The Ronald Syme Lecture: Migration and the Metropolis: How ancient Rome stayed great

Published on
Monday 30 October 2017
Category
Art & Humanities
College & Community

In the course of this lecture, Woolf will examine the many myths told by the Romans of their civic inclusiveness, myths repeated from Machiavelli to modern times. The growth of their capital to a city of nearly a million has been understood as dependent on migrations of different kinds. Imperial Rome is often portrayed as a cosmopolitan society in which hundreds of languages, cults and styles rubbed shoulders in cheerful chaos, a microcosm of empire, Orbis in urbe. Woolf asks: how much of this we can believe given what we know about the scale and nature of human mobility in the classical Mediterranean, and the structure of Roman society? Modern analogies have taken us so far, he will argue, but compared to the capitals of modern empires ancient Rome was an Alien Metropolis.
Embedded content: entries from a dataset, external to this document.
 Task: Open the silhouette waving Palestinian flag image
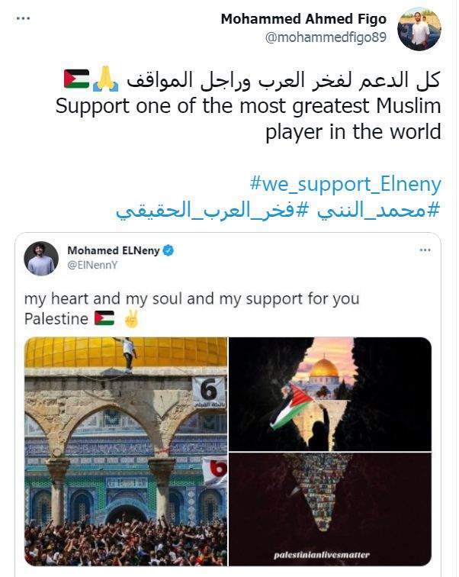(330, 394)
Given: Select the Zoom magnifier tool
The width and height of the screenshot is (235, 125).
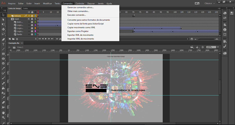Looking at the screenshot, I should pos(3,118).
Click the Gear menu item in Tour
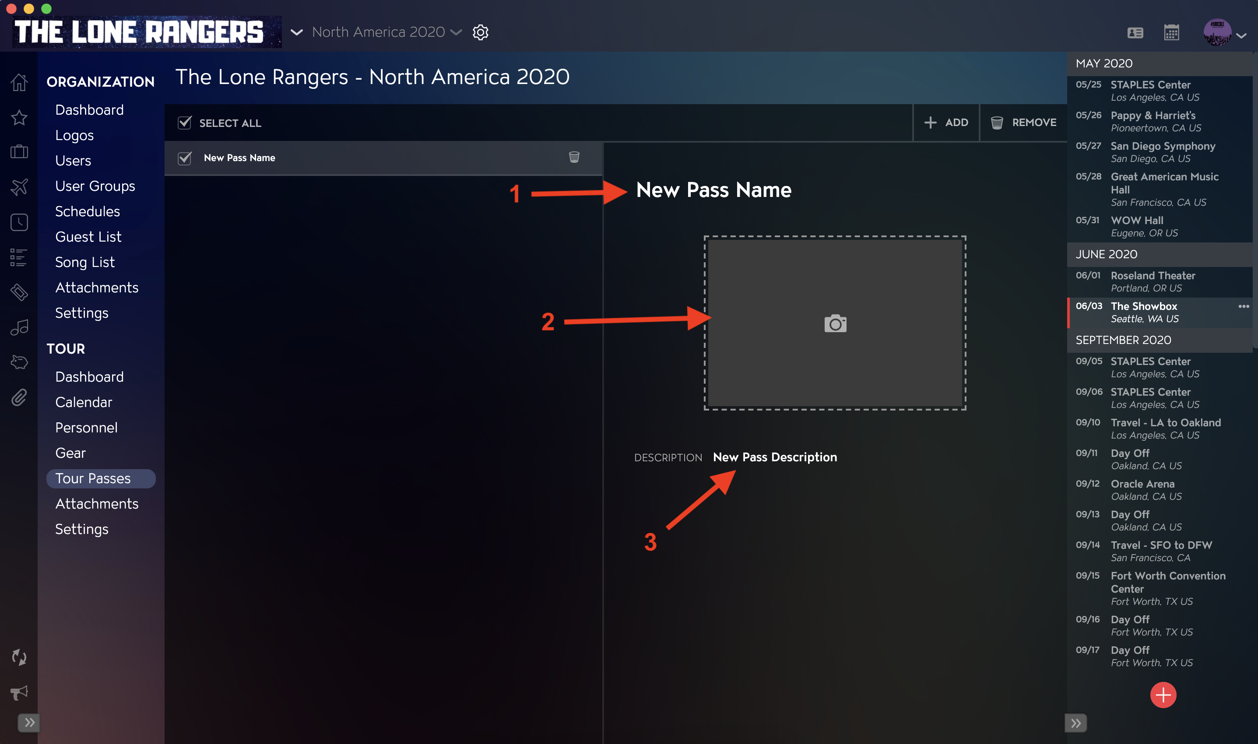The width and height of the screenshot is (1258, 744). (x=71, y=453)
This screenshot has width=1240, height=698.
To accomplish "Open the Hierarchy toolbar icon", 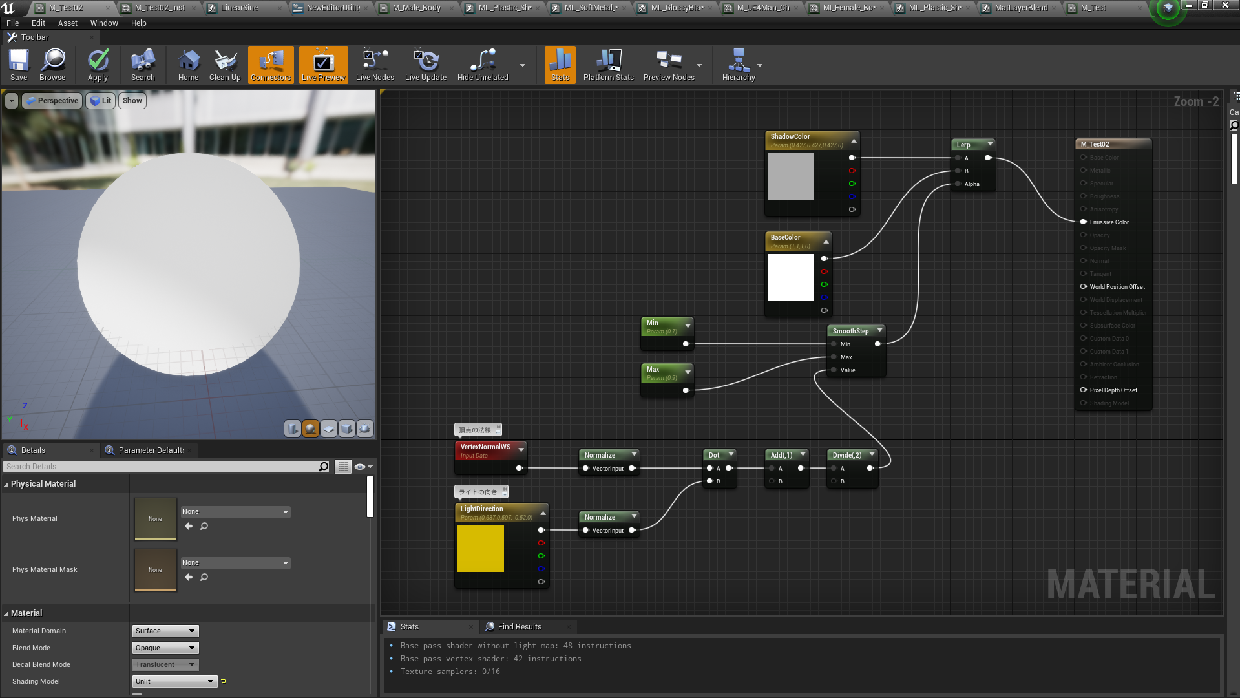I will (739, 65).
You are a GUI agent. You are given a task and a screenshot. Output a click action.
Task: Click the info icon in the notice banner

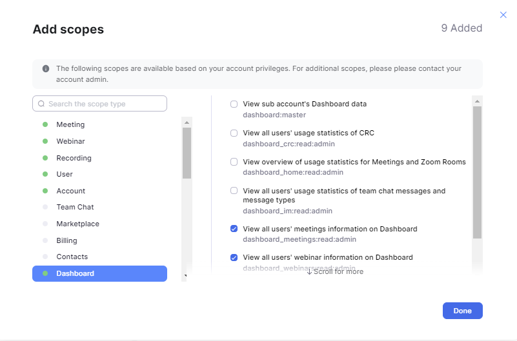coord(46,68)
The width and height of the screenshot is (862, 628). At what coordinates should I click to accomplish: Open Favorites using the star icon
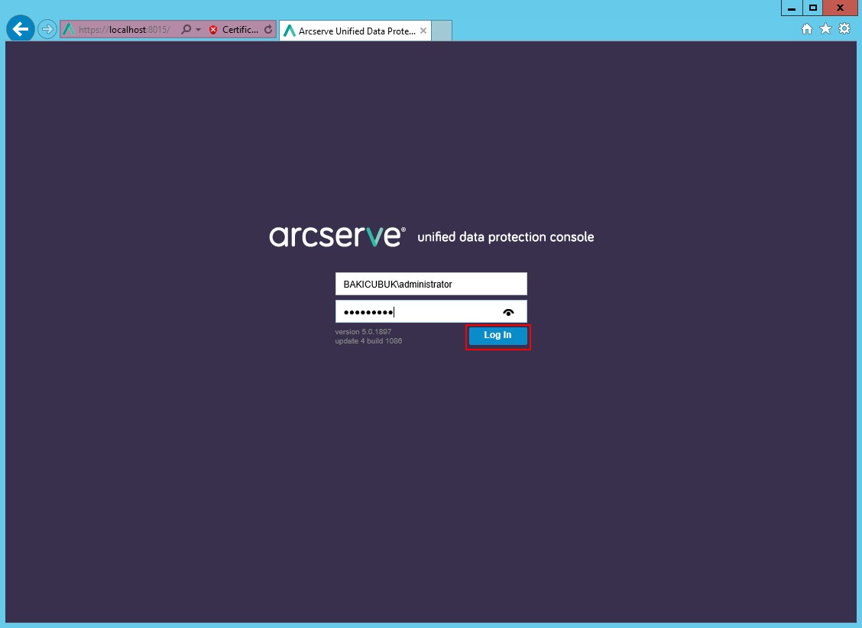click(x=825, y=29)
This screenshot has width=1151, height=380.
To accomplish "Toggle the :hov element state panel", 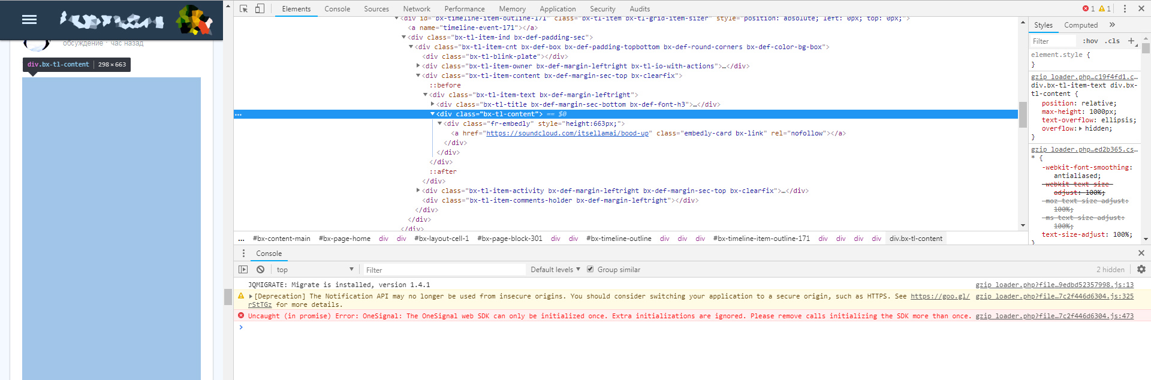I will [x=1090, y=41].
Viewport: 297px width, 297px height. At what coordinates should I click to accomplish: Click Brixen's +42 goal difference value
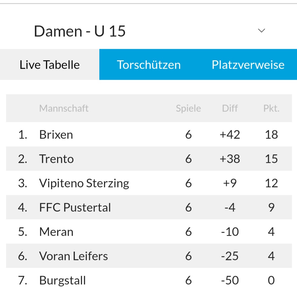(230, 135)
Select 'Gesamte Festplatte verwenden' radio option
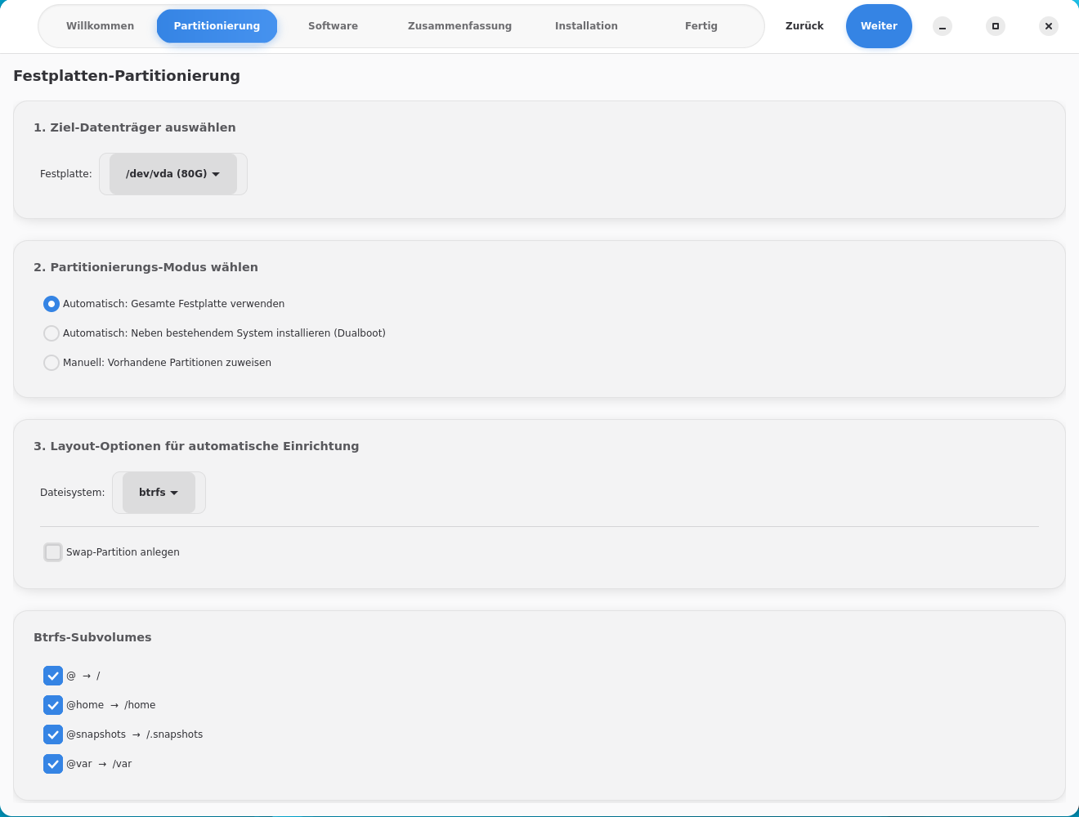Viewport: 1079px width, 817px height. pos(51,304)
Director of the Institute of Classical Studies at the School of Advanced Study, University of London, Professor Woolf represents the Institute both at home and abroad and serves as General Editor of the Institute's publications. Woolf's research concerns the history and archaeology of the ancient world.

Some of his current projects include books on urbanism, mobility, and ongoing collaborations on ancient library culture. He is an associated fellow at the Max Weber Kolleg in Erfurt where, along with Professor Jörg Rüpke, he leads a major research project, funded by the Humboldt Foundation, into the role of sanctuaries in forming religious experience. Woolf also sits on the British Museum Research Committee, and he chairs the Council of University Classical Departments.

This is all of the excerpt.